In the function f(x) = √(x-3), f(x) is defined when x ≥ 3.

When we plug x = 3 in f(x), its value becomes zero.

When we plug x < 3 in f(x), we will have negative sign inside the radical sign and the value of f(x) becomes imaginary.

So, f(x) is defined for x ≥ 3

Hence the domain of f(x) = √(x-3), is x ≥ 3.

That is, Domain = [3, -∞)

And the range is all values that we get for f(x) when plug the values of "x" which is greater than or equal to 3.

To understand, how to determine the domain and range of rational functions, let us consider the example given below.

Let **y = 1/ (x-2)**

**Domain :**

In the above function, if we plug x = 2, the denominator will become zero and f(x) becomes undefined.

So, f(x) is defined for all real values of "x" except x = 2.

Hence, **the domain = R - {3} **

**Range :**

To find range of the rational function above, first we have to find inverse of "y".

To find inverse of "y", follow the steps given below.

**Step 1:**

y = 1/(x-2) has been defined by "y" in terms "x".
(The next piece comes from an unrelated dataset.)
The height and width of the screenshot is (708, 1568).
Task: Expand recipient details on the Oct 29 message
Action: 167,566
The same function has to be redefined by "x" in terms of "y".

**Step 2:**

y = 1/(x-2) ===> y(x-2) = 1

===> xy - 2y = 1

===> xy = 2y + 1

===> x = (2y + 1)/y

Now the function has been defined by "x" in terms of "y".

**Step 3:**

In x = (2y+1)**/**y, we have to replace **"x"** by **y⁻¹** and **"y"** by **"x"**

Then we will get, **y⁻¹ = (2x+1)/x**

**Step 4:**

Now, find the domain of **y⁻¹.**

In the inverse function y⁻¹, if we plug **x = 0**, the denominator becomes zero. So **y⁻¹** is undefined.
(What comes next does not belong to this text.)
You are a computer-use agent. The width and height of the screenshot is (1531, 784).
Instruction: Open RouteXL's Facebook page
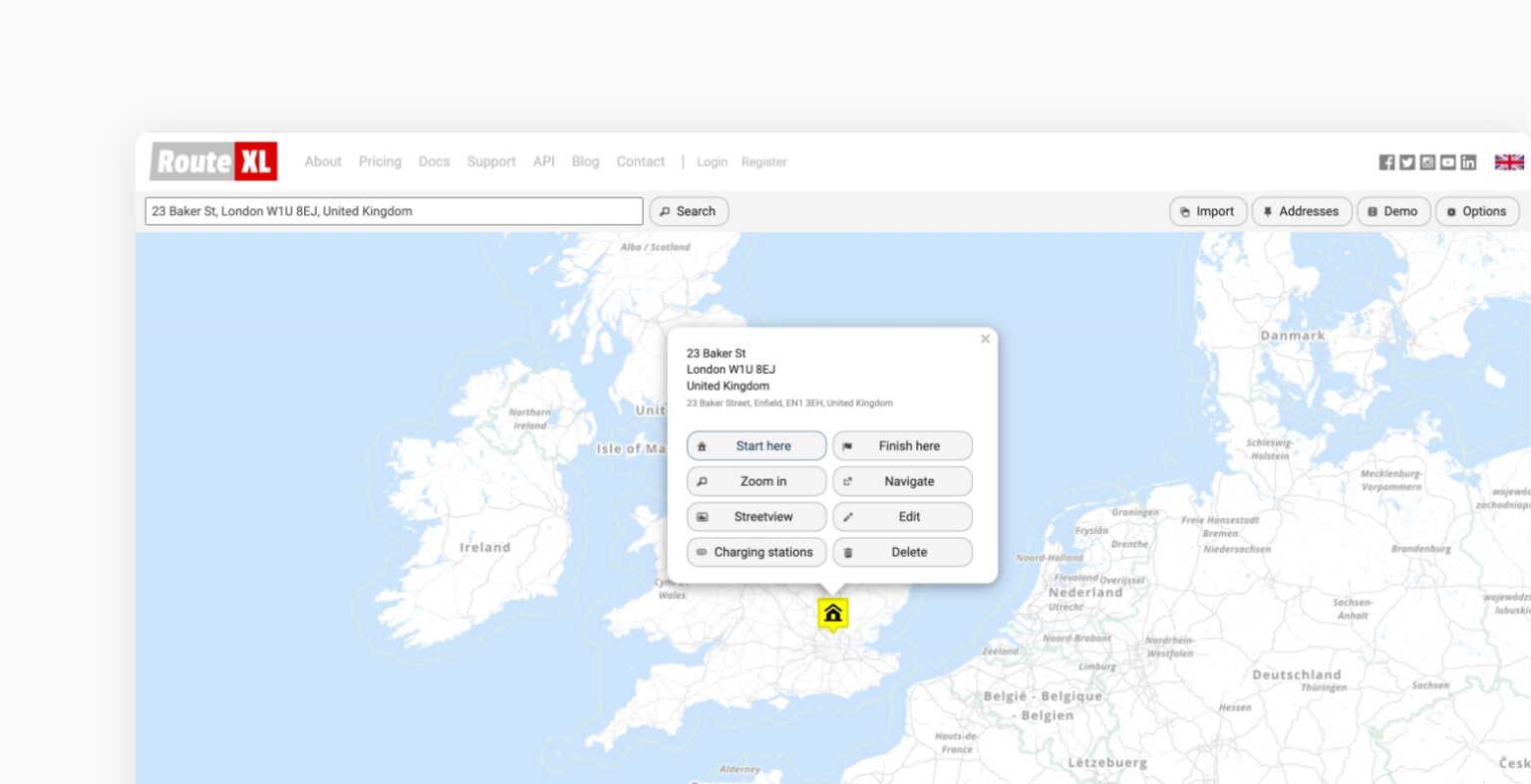(x=1386, y=161)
Hence, y⁻¹ is defined for all real values of "x" except x = 0.

Hence, **Domain ( y⁻¹) = R - {0}**

And we already know the fact that

**Range (y) = ****Domain (y⁻¹)**

Therefore **Range (y) = R - {0}**

To know more about determining domain and range of other functions, please click here.
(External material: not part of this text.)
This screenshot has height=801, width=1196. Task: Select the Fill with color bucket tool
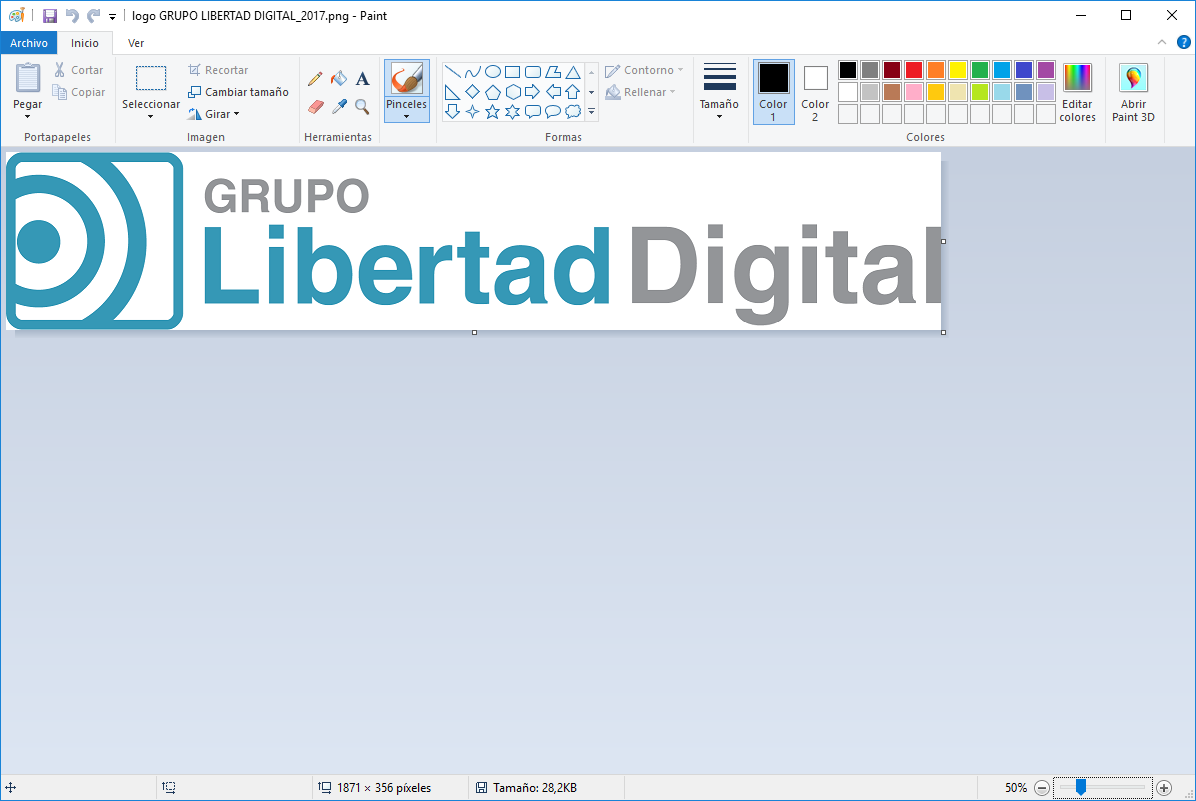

Domain and range of rational functions with holes

Domain and range of rational function graphs

Domain and range of logarithmic functions

Domain and range of trigonometric functions

Domain and range of inverse trigonometric functions

After having gone through the stuff given above, we hope that the students would have understood "Determining the domain and range of a function".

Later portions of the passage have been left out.